▶ _INSTRUCTIONS FOR THE TASK_
What should be copied is the stretch of entries below from the line with "This screenshot has height=983, width=1895." up to and including the line with "a guest with", exactly and without images.

▶ _RECORDS SUPPLIED_

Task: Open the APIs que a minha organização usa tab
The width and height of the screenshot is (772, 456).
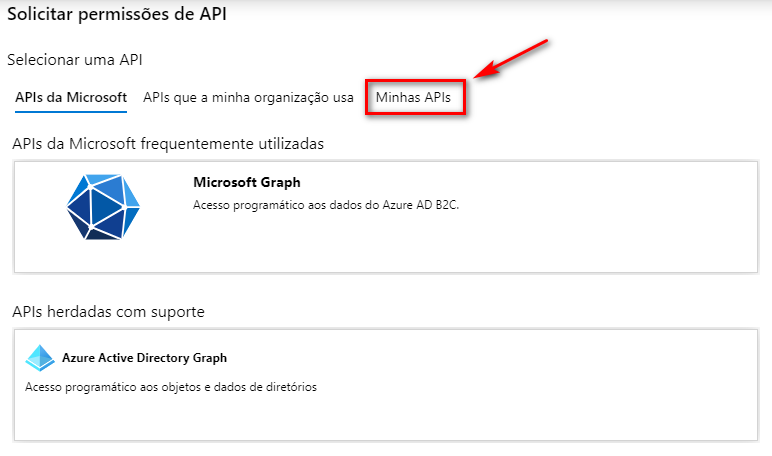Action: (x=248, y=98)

==

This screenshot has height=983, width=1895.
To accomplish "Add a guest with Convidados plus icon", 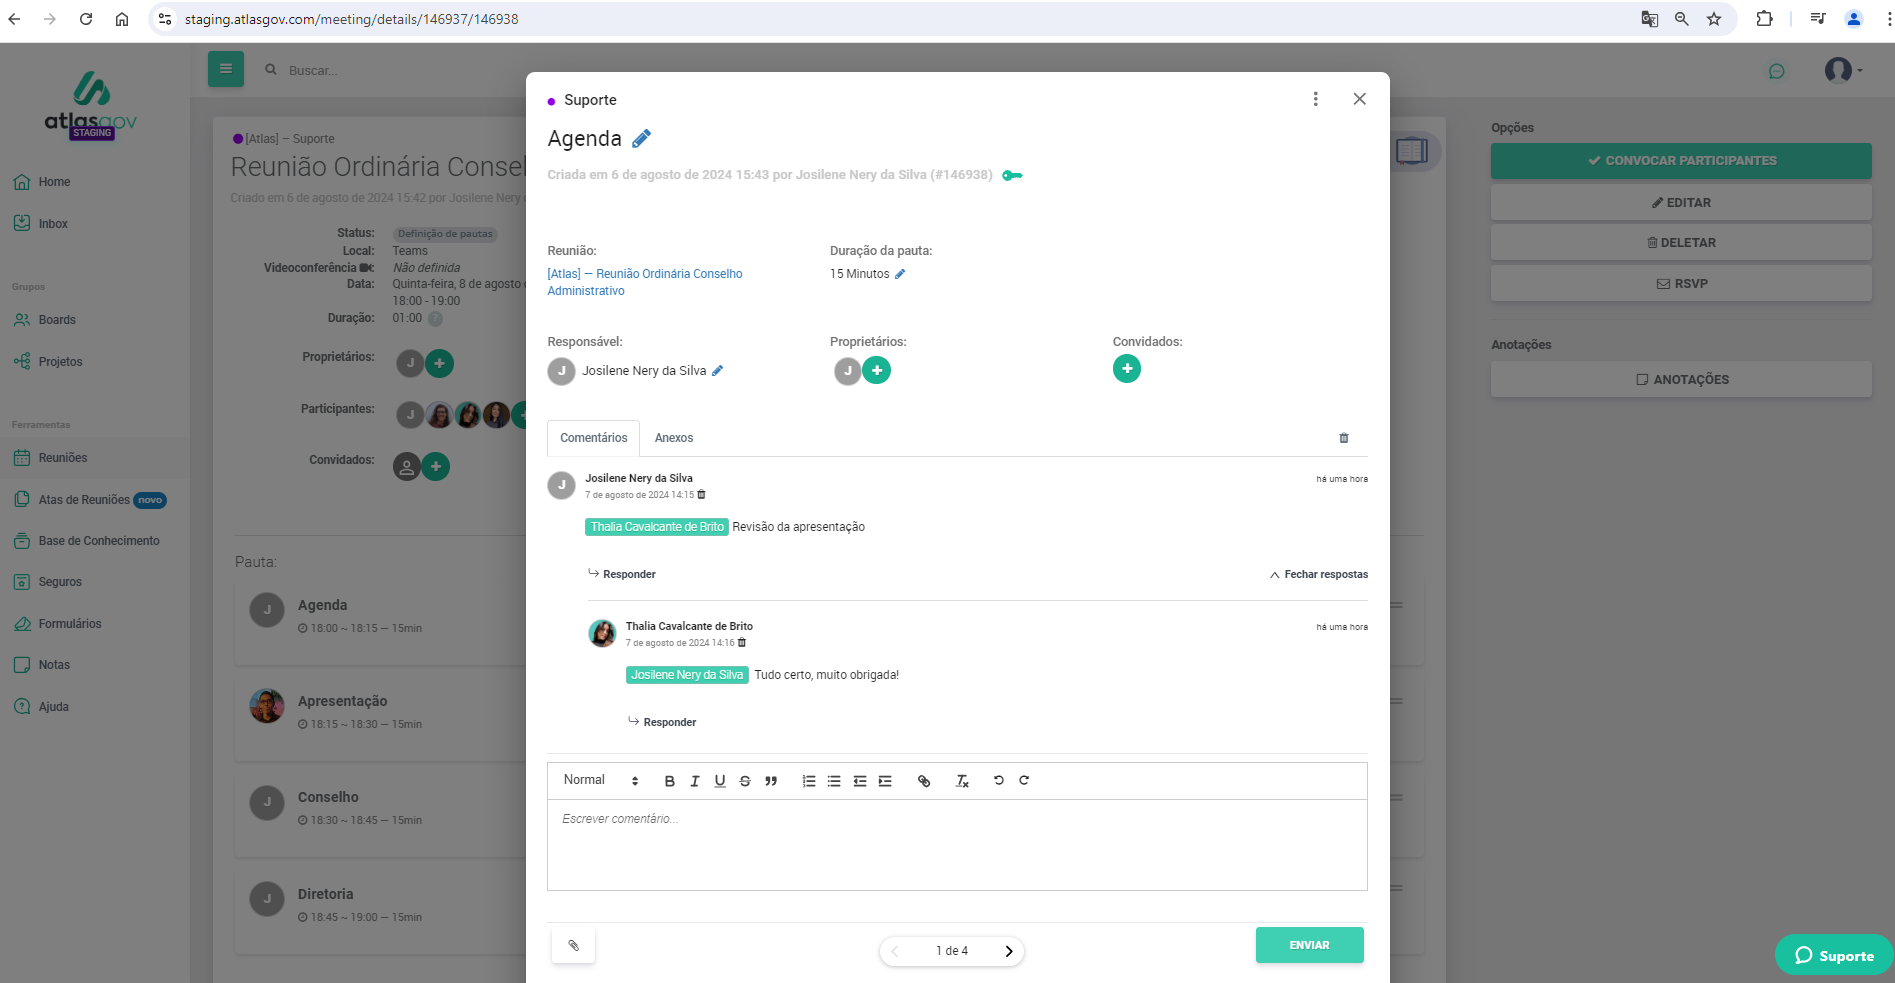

* * *

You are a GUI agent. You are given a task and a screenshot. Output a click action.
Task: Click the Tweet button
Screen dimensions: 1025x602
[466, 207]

▶ _ANSWER SECTION_
This screenshot has height=983, width=1895.
To accomplish "Add a guest with Convidados plus icon", 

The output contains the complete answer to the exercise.